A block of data
§ §

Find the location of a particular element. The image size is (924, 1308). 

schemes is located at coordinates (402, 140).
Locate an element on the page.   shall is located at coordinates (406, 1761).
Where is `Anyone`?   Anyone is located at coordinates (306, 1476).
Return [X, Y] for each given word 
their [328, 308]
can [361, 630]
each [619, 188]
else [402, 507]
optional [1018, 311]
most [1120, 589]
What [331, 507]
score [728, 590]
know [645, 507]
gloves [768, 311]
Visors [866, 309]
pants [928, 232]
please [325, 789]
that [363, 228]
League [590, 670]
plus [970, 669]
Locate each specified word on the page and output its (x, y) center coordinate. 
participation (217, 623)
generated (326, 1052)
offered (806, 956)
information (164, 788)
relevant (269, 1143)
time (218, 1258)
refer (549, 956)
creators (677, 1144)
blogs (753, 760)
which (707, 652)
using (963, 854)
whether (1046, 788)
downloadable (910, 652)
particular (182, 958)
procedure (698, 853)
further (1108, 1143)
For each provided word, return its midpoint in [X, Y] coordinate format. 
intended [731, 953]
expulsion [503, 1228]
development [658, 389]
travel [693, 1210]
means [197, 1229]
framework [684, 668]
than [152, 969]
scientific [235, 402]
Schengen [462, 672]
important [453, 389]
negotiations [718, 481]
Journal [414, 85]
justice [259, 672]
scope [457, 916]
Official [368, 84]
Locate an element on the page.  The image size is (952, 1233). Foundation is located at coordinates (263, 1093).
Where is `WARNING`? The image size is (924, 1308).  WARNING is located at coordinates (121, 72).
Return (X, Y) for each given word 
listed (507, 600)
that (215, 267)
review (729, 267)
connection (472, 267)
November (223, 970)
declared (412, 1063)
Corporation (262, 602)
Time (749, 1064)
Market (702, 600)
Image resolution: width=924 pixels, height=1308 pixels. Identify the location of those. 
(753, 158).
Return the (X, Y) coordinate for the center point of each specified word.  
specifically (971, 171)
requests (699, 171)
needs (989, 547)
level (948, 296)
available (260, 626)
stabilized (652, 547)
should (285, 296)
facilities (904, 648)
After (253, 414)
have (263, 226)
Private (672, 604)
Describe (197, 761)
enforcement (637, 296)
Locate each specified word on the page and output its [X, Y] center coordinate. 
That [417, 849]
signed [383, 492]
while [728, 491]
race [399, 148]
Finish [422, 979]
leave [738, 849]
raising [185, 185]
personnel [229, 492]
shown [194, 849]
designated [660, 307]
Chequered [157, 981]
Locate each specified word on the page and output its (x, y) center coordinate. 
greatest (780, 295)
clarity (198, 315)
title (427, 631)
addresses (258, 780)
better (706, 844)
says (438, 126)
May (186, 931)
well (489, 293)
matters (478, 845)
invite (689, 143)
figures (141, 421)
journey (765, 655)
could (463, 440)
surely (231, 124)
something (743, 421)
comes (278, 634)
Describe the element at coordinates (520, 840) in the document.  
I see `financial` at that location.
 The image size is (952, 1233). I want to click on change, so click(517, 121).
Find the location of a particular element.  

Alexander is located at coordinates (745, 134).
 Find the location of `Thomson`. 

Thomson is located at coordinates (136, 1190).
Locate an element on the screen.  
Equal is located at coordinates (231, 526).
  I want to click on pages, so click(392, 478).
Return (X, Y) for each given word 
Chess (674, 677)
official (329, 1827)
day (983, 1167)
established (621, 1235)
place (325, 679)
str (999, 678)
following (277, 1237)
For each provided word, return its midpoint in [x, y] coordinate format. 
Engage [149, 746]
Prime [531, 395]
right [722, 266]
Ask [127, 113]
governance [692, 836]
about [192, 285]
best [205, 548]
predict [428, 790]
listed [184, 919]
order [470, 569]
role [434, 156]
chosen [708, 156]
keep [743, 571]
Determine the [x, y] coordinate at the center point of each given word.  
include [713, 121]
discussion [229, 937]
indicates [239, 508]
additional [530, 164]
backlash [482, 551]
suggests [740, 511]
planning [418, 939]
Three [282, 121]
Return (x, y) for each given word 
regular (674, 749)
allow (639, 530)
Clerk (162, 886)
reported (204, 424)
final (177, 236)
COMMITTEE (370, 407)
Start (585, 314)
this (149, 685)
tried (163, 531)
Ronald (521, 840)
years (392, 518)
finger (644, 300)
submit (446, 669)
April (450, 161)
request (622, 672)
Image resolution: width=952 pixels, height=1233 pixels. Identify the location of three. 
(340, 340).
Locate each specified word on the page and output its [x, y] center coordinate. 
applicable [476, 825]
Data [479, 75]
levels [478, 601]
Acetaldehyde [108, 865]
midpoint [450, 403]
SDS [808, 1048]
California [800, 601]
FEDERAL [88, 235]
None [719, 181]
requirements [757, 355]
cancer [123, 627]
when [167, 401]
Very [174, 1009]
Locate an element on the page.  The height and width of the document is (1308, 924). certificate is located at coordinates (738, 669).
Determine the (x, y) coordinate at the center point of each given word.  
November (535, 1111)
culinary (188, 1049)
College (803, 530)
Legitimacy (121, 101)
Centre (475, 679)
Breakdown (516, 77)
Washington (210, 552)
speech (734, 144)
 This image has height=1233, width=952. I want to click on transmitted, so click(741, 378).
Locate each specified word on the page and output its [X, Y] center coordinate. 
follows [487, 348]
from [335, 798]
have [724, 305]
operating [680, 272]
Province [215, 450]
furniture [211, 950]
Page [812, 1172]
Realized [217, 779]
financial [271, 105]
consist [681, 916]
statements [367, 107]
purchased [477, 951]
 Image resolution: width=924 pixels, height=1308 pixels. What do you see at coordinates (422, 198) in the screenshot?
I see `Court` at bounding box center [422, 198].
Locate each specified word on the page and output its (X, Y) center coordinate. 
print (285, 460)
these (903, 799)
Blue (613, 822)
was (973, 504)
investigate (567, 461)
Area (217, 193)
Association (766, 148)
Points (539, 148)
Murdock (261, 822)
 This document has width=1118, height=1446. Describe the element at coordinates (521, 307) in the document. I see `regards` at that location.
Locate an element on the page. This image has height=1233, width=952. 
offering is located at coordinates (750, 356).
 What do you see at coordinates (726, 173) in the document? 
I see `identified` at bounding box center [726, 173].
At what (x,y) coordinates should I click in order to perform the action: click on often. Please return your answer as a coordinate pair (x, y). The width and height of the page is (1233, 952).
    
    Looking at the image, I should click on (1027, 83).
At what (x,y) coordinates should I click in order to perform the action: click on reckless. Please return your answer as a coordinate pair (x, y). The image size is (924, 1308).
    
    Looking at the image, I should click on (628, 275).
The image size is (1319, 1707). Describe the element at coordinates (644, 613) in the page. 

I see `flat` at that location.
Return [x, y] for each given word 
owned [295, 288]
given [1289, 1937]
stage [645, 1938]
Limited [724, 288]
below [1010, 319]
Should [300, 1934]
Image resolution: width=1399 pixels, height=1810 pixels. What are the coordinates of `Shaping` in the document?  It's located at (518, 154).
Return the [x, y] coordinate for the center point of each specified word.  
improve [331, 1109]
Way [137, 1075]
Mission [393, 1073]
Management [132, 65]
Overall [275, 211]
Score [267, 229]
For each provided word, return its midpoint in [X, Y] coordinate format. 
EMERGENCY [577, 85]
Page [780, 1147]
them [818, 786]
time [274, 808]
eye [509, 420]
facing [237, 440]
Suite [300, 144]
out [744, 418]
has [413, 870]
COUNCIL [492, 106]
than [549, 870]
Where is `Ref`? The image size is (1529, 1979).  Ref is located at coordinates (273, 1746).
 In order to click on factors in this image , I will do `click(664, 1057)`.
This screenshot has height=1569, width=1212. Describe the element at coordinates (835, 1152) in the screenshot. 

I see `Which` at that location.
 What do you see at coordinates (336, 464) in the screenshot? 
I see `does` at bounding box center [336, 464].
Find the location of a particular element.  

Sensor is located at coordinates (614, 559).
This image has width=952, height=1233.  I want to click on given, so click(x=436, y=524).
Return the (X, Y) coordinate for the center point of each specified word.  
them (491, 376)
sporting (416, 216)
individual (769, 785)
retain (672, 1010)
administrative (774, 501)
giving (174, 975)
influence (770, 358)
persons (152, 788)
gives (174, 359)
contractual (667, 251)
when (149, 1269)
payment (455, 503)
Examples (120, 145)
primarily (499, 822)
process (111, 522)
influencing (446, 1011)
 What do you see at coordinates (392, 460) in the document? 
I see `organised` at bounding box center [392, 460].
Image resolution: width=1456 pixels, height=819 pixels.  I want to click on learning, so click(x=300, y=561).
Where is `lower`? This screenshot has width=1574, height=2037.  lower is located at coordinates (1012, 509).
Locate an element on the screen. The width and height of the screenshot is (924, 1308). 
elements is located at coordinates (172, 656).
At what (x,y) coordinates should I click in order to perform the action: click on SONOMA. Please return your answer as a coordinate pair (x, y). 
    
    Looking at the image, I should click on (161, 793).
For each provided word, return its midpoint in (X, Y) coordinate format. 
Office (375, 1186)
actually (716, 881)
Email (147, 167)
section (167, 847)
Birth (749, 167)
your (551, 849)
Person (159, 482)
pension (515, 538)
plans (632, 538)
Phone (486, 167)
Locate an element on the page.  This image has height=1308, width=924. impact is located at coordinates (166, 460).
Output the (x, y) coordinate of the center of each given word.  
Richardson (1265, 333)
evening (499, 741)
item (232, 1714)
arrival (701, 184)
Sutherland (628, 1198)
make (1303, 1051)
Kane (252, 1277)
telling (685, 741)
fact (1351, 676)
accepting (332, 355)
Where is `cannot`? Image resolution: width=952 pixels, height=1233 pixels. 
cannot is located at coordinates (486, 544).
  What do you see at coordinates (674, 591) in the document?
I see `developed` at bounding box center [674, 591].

§ §

- Your objective: Copy out unchanged the lines of the items from the one containing "established (621, 1235)" through the one containing "order [470, 569]", including both.

- Correct response:
established (621, 1235)
place (325, 679)
str (999, 678)
following (277, 1237)
For each provided word, return its midpoint in [x, y] coordinate format. 
Engage [149, 746]
Prime [531, 395]
right [722, 266]
Ask [127, 113]
governance [692, 836]
about [192, 285]
best [205, 548]
predict [428, 790]
listed [184, 919]
order [470, 569]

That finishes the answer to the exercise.